SPLGApr 24, 2020

Q-EEGNet: an Energy-Efficient 8-bit Quantized Parallel EEGNet Implementation for Edge Motor-Imagery Brain--Machine Interfaces

arXiv:2004.11690v333 citations
AI Analysis

This work enables more practical and energy-efficient wearable BMI devices for users needing real-time brain-computer interaction, though it is incremental as it builds on existing EEGNet with optimizations.

The paper tackled the challenge of deploying deep learning models for motor-imagery brain-machine interfaces on edge devices by optimizing EEGNet with 8-bit quantization and hardware-aware implementation, achieving a 64x speedup, 85% memory reduction, and 256x energy efficiency improvement with only 0.4% accuracy loss.

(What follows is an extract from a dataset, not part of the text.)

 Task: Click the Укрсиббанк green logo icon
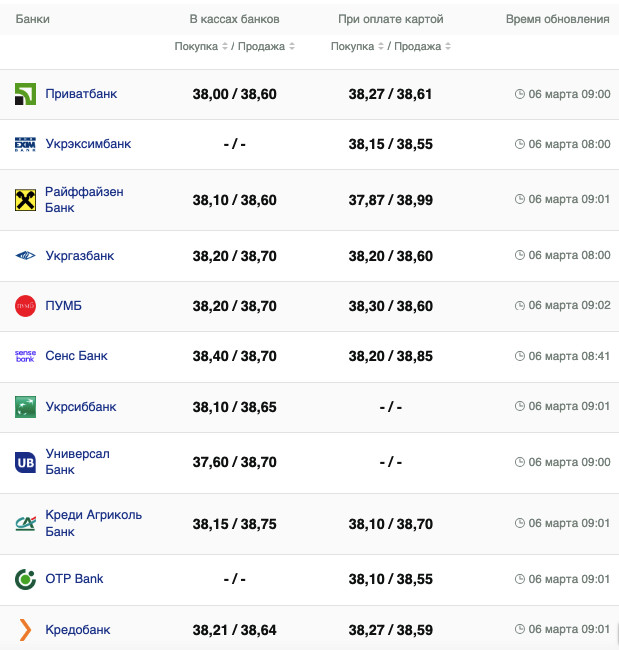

Motor-Imagery Brain--Machine Interfaces (MI-BMIs)promise direct and accessible communication between human brains and machines by analyzing brain activities recorded with Electroencephalography (EEG). Latency, reliability, and privacy constraints make it unsuitable to offload the computation to the cloud. Practical use cases demand a wearable, battery-operated device with low average power consumption for long-term use. Recently, sophisticated algorithms, in particular deep learning models, have emerged for classifying EEG signals. While reaching outstanding accuracy, these models often exceed the limitations of edge devices due to their memory and computational requirements. In this paper, we demonstrate algorithmic and implementation optimizations for EEGNET, a compact Convolutional Neural Network (CNN) suitable for many BMI paradigms. We quantize weights and activations to 8-bit fixed-point with a negligible accuracy loss of 0.4% on 4-class MI, and present an energy-efficient hardware-aware implementation on the Mr.Wolf parallel ultra-low power (PULP) System-on-Chip (SoC) by utilizing its custom RISC-V ISA extensions and 8-core compute cluster. With our proposed optimization steps, we can obtain an overall speedup of 64x and a reduction of up to 85% in memory footprint with respect to a single-core layer-wise baseline implementation. Our implementation takes only 5.82 ms and consumes 0.627 mJ per inference. With 21.0GMAC/s/W, it is 256x more energy-efficient than an EEGNET implementation on an ARM Cortex-M7 (0.082GMAC/s/W).